SABEDORIAS ANCESTRAIS
Quando pensamos os povos negros, percebemos que o tráfico negreiro transatlântico, um dos capítulos mais sombrios da história da humanidade, impôs uma ruptura brutal em sua relação com o tempo. Arrancados de suas terras, culturas e famílias, os africanos foram forçados a se adaptar a uma nova realidade marcada pela escravidão, pela violência e pelo distaciamento de suas identidades.
Em terras estrangeiras, a percepção do tempo se tornou um instrumento de dominação e controle. O tempo da sociedade ocidental foi imposto aos africanos escravizados, negando-lhes a conexão com seus ciclos ancestrais e com sua própria história. No entanto, mesmo em meio à opressão, a resistência e a reinvenção se fizeram presentes.
As religiosidades afro-brasileiras são um exemplo disso. Elas se configuram como espaços de reconexão com o tempo ancestral. Por meio da crença e da prática religiosa, pessoas negras preservam seus valores, fortalecem suas identidades e constroem pontes entre o passado, o presente e o futuro.

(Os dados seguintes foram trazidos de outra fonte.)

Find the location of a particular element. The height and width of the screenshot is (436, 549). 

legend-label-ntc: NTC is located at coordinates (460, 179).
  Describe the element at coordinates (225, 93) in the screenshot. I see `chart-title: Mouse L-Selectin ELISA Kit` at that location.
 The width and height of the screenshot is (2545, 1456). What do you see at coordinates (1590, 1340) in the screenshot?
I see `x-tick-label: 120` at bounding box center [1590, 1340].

A valorização da produtividade individual e a lógica do mercado podem levar à fragilização dos laços sociais.
Dentro destas tradições, Tempo é orixá. É vivo. Por isso, não se deve “correr contra o tempo” como muitas vezes dizemos. Deve-se correr com o Tempo.
Assim, é importante evocar uma "desaceleração", um convite a reavaliar nossa relação com o tempo e resgatar valores como a contemplação, a escuta atenta e a conexão com a natureza. Através da retomada de saberes ancestrais e da valorização da memória coletiva, podemos construir uma sociedade mais harmônica, sustentável e conectada com os ciclos naturais.
O tempo não é uma mercadoria, como as lógicas ocidentais contemporâneas nos tem feito acreditar. O tempo é a própria vida, em seu fluxo e essência. E vidas não podem – ou não deveriam – ser vendidas e compradas.
É fundamental refletir criticamente sobre as lógicas temporais e buscar alternativas que promovam uma relação mais saudável e equilibrada com o tempo, valorizando o bem-estar individual e coletivo, as relações interpessoais e a autonomia individual.
Ao abraçarmos uma visão circular e interconectada do tempo, podemos tecer uma relação mais profunda com a natureza, com os antepassados e com as futuras gerações.